■ **Problem details**: Extend the passage below on Brazil's sovereign debt spread in 2002, beginning right after its last sentence. The material that follows the passage is not part of it.

══ Text block

You know I’m a sovereign debt geek, so my number would be 2,000. That’s the spread over Treasuries, in basis points, of Brazil’s sovereign debt in 2002.
Which — OK! I know that’s super-geeky and hard to explain. But let me try!
Back in 2002, Brazil had just elected a leftist president, Lula, and it was right next door to a bona fide basket case, Argentina. It had a lot of short-term debt maturing very soon, and no easy way to roll that debt over, since the capital markets were pretty much closed. (No one trusted Lula.) So in a self-fulfilling prophecy, the markets started pricing in a massive default on Brazilian debt.
What that meant in practice was that you could buy a Brazilian bond — any bond — and its yield would be more than 20 percentage points higher than the yield you could get on a U.S. Treasury bond with the same maturity. Not 20 percent higher, 20 percentage points higher. So if the Treasury bond was yielding 5 percent, the Brazilian bond wouldn’t yield 6 percent, it would yield 25 percent.
At the time, no country had ever seen its debt trade at 2,000 basis points over Treasuries without defaulting, and it’s easy to see why. At those levels, you can’t refinance your debt as it comes due, which means that you have no choice but to default on it.

════
══ Recorded data

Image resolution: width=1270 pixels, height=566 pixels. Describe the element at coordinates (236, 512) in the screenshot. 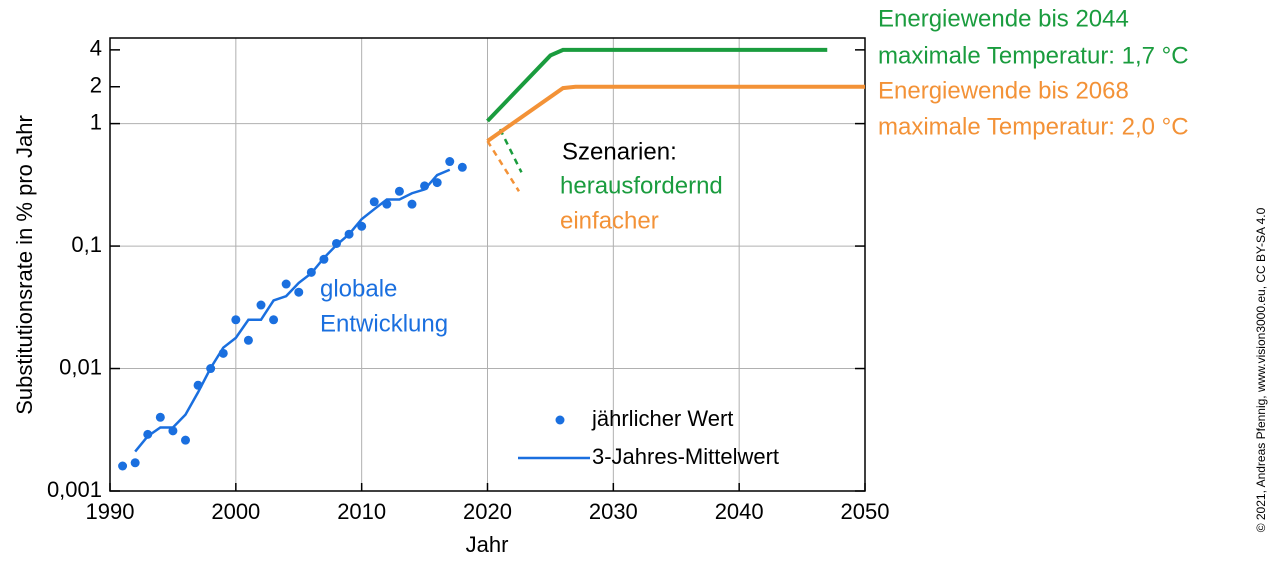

════

■ **Response to the task**:
Except, Brazil proved the exception to the rule. Lula was fiscally conservative, and he appointed a George Soros aide, Arminio Fraga, to run the central bank. Between them, Lula and Fraga managed to muddle through the crisis and get Brazil’s debt back onto a sustainable footing. And anybody who bought Brazilian debt in the summer of 2002 ended up making an absolute fortune. (The person who bought the most, and who made the biggest profits? Mohamed El-Erian, then of Pimco, later of Harvard, and later still of Pimco, again.)
I learned a huge amount from this episode. Firstly, and most importantly, just because something has never happened before, doesn’t mean it’s impossible. Secondly, sovereign debt can be even more volatile and risky than stocks — and provide even bigger profits. Thirdly, policymakers can make an enormous difference. And fourthly, markets aren’t always rational, or correct: there’s a wisdom of crowds, to be sure, but it has its limits.
So the next time you see a country’s debt trading at 2,000 basis points over Treasuries, and you hear me saying that default is inevitable, remind me that I said exactly the same thing back in 2002. And I was wrong then.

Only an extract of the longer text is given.